> STATED GOAL:
Reproduce the records below word for word, from their first line through the line containing "內部稽核 (371, 568)", with that line included.

[Source records]
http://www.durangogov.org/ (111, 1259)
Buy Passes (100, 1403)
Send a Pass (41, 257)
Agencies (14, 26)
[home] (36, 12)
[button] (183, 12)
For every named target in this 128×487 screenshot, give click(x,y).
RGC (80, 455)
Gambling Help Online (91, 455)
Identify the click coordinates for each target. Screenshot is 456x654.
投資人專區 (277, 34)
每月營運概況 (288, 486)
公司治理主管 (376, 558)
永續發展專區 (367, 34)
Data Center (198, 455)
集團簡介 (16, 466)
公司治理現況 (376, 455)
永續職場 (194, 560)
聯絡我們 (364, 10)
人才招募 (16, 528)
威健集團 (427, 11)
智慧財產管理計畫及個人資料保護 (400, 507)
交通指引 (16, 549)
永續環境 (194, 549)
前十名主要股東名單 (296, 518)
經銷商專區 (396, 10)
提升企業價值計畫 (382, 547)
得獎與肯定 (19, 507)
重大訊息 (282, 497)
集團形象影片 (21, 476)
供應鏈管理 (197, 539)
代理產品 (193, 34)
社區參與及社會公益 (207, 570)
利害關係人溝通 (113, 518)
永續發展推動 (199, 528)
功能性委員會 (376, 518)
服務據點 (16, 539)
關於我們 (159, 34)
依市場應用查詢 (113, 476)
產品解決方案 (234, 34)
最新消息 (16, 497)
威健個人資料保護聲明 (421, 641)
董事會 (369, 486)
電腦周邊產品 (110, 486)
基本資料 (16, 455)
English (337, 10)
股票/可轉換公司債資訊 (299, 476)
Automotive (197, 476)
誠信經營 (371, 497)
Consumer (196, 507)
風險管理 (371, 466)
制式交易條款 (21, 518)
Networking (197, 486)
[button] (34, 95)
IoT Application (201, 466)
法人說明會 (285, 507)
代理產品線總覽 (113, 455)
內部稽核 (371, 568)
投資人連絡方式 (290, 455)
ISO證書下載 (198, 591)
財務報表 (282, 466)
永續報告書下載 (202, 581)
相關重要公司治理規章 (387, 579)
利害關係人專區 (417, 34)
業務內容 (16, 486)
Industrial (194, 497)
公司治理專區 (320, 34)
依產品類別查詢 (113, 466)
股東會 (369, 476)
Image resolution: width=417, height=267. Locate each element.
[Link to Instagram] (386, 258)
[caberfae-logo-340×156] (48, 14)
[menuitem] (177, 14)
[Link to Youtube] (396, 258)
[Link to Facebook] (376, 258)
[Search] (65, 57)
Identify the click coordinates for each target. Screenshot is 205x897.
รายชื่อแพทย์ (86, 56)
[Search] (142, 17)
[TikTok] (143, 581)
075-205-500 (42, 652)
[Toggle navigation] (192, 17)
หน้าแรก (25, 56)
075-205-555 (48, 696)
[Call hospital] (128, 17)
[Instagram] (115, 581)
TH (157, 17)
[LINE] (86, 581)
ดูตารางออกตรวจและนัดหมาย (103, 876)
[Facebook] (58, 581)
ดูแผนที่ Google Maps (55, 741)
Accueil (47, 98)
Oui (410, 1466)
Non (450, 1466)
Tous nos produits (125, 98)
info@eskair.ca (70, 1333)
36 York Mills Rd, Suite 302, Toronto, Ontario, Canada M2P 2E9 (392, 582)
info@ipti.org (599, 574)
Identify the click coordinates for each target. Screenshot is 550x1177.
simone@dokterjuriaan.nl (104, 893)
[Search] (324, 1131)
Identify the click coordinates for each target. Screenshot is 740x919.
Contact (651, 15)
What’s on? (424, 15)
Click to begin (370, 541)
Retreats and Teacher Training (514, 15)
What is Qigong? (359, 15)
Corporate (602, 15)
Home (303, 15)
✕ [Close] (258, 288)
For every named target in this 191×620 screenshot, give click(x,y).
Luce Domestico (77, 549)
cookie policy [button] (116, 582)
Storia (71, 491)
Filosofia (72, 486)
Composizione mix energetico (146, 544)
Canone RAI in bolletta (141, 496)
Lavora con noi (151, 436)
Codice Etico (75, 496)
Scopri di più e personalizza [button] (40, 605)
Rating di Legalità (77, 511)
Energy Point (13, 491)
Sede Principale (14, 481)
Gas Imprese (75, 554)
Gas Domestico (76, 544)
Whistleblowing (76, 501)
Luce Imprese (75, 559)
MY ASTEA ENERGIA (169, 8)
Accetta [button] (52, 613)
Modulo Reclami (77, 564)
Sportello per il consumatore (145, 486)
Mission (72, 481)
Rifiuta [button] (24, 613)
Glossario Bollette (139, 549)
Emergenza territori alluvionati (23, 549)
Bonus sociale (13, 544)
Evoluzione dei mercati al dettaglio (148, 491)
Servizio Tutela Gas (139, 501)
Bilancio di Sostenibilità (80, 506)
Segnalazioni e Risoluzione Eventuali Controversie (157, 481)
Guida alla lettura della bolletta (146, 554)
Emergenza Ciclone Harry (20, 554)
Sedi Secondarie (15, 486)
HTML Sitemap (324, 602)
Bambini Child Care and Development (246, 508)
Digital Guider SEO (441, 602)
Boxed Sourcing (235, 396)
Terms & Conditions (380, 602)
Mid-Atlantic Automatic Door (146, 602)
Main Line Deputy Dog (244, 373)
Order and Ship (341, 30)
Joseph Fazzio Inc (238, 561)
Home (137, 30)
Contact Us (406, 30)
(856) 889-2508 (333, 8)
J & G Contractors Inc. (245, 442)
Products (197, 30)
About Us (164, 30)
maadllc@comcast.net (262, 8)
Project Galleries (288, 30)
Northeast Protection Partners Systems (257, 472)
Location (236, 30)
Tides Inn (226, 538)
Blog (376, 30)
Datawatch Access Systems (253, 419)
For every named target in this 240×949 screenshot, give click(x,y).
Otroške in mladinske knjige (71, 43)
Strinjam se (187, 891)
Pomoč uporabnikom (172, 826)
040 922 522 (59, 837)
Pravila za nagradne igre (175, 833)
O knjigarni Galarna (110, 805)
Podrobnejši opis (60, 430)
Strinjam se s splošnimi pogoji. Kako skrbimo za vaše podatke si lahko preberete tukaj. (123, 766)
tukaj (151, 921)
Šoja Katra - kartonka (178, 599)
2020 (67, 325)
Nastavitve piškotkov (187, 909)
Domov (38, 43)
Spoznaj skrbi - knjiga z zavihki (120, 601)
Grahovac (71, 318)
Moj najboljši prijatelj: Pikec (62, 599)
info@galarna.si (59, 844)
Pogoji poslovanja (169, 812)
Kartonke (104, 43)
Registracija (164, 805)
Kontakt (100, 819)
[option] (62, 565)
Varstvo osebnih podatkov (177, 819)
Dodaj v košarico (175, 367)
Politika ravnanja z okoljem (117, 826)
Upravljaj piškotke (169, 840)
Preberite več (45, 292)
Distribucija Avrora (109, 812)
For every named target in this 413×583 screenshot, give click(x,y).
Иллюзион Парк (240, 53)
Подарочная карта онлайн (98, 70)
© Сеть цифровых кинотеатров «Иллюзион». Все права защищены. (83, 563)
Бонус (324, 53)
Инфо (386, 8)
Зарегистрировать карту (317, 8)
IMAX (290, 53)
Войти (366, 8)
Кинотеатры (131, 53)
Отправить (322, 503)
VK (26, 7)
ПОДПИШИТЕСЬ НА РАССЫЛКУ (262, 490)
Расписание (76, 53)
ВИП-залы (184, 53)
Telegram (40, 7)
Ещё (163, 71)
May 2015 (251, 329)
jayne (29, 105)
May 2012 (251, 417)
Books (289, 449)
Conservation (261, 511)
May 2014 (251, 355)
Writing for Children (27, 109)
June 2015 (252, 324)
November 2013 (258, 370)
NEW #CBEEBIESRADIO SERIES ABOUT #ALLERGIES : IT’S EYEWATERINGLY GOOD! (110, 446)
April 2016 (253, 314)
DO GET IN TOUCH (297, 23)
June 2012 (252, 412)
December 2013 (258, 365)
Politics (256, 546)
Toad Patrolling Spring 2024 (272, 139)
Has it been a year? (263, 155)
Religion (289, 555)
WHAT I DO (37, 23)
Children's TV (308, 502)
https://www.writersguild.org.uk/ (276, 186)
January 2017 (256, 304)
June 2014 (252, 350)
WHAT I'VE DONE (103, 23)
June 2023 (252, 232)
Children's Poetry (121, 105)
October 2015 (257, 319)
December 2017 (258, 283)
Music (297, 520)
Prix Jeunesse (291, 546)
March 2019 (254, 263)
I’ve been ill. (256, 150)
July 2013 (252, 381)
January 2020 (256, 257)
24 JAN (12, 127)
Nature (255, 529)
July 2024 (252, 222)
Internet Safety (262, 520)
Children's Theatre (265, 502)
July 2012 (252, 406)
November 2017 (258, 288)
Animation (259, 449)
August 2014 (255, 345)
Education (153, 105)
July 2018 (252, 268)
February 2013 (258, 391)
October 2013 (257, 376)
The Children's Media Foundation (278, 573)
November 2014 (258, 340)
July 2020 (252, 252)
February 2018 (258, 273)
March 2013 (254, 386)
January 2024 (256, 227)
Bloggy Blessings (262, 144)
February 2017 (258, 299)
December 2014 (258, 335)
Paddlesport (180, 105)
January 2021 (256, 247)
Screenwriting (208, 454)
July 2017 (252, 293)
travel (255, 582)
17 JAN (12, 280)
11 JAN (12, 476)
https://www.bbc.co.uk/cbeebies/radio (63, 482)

> RESULT OF THIS EXERCISE:
http://www.durangogov.org/ (111, 1259)
Buy Passes (100, 1403)
Send a Pass (41, 257)
Agencies (14, 26)
[home] (36, 12)
[button] (183, 12)
For every named target in this 128×487 screenshot, give click(x,y).
RGC (80, 455)
Gambling Help Online (91, 455)
Identify the click coordinates for each target. Screenshot is 456x654.
投資人專區 (277, 34)
每月營運概況 (288, 486)
公司治理主管 (376, 558)
永續發展專區 (367, 34)
Data Center (198, 455)
集團簡介 (16, 466)
公司治理現況 (376, 455)
永續職場 (194, 560)
聯絡我們 (364, 10)
人才招募 (16, 528)
威健集團 (427, 11)
智慧財產管理計畫及個人資料保護 (400, 507)
交通指引 (16, 549)
永續環境 (194, 549)
前十名主要股東名單 (296, 518)
經銷商專區 (396, 10)
提升企業價值計畫 (382, 547)
得獎與肯定 (19, 507)
重大訊息 (282, 497)
集團形象影片 (21, 476)
供應鏈管理 (197, 539)
代理產品 (193, 34)
社區參與及社會公益 (207, 570)
利害關係人溝通 (113, 518)
永續發展推動 (199, 528)
功能性委員會 (376, 518)
服務據點 (16, 539)
關於我們 (159, 34)
依市場應用查詢 (113, 476)
產品解決方案 (234, 34)
最新消息 (16, 497)
威健個人資料保護聲明 (421, 641)
董事會 (369, 486)
電腦周邊產品 (110, 486)
基本資料 (16, 455)
English (337, 10)
股票/可轉換公司債資訊 (299, 476)
Automotive (197, 476)
誠信經營 (371, 497)
Consumer (196, 507)
風險管理 (371, 466)
制式交易條款 (21, 518)
Networking (197, 486)
[button] (34, 95)
IoT Application (201, 466)
法人說明會 (285, 507)
代理產品線總覽 (113, 455)
內部稽核 (371, 568)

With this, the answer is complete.